P. Martin Stark:  Die Kritik ist eben dahin gehend, dass die Leute lange Jahre hier in Deutschland gelebt haben und sich hier integriert haben. Es sind Familien betroffen mit vielen Kindern, die hier zur Schule gehen, die aber, wenn sie abgeschoben würden, in den Kosovo oder nach Serbien, dort keine Möglichkeit haben, Fuß zu fassen. Sie haben dort als Roma-Minderheit eine schwierige Lebenssituation, leben dort teilweise auf Müllkippen, haben keine Unterkunft und auch keine Möglichkeit zur Schule zu gehen. Bei diesen Rückführungen sind ungefähr 10.000 aus Deutschland, die da in Frage kommen. Bisher ist dort zurückhaltend abgeschoben worden. In diesem Jahr sind, glaube ich, etwa 100 abgeschoben worden. Aber vielen droht noch die Abschiebung und da ist meiner Ansicht nach auch die Kritik berechtigt, zu sagen, das muss human gestaltet werden. Da muss jeder Einzelfall geprüft werden, ob nicht hier aus humanitären Gründen, doch ein Aufenthaltsrecht erteilt werden kann.

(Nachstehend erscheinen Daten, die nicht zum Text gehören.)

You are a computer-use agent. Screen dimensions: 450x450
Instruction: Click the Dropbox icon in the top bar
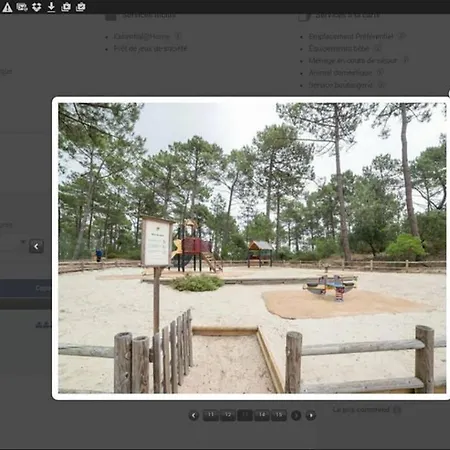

Domradio.de: Was bedeutet es denn für Roma, wenn sie wieder abgeschoben werden? Gerade auch für Kinder?

P. Martin Stark:  Ich habe ganz konkret eine Familie vor Augen. Sie hat mir sehr glaubhaft geschildert, wie dort ihre Lebensumstände sein werden, wenn sie dorthin zurückgehen. Sie haben eben kein Dach über dem Kopf. Sie haben keine Bleibe und müssen dort eben in notdürftigen Unterkünften, teilweise auf Müllkippen unterkommen und das sind katastrophale Zustände. Hier haben sie ihr Lebensumfeld, hier gehen die Kinder schon zur Schule und, ich finde, hier haben sie sich dann insofern integriert. Nur hier haben die Kinder eine Zukunft - dort eben nicht.



Domradio.de: Was wäre denn eine gangbare Art wie Frankreich und aber auch Deutschland mit Roma umgehen sollten?

P. Martin Stark:  Frankreich müsste besser jeden einzelnen Fall prüfen. Frankreich verfolgt ja diese Abschiebung im großen Umfang, wer einfach nur Angehöriger dieser Minderheit ist, bekommt eben einen Ausweisungsbescheid und die Situation wird nicht genau geprüft. Hier in Deutschland ist es notwendig für diese Personengruppe oder langjährige Geduldete, die eben in dieser Situation sind, eine großzügige Bleiberechtsregelung noch zu machen. Wer beispielsweise fünf Jahre hier lebt, geduldet ist und bestimmte Kriterien erfüllt, der sollte hier ein Aufenthaltsrecht bekommen.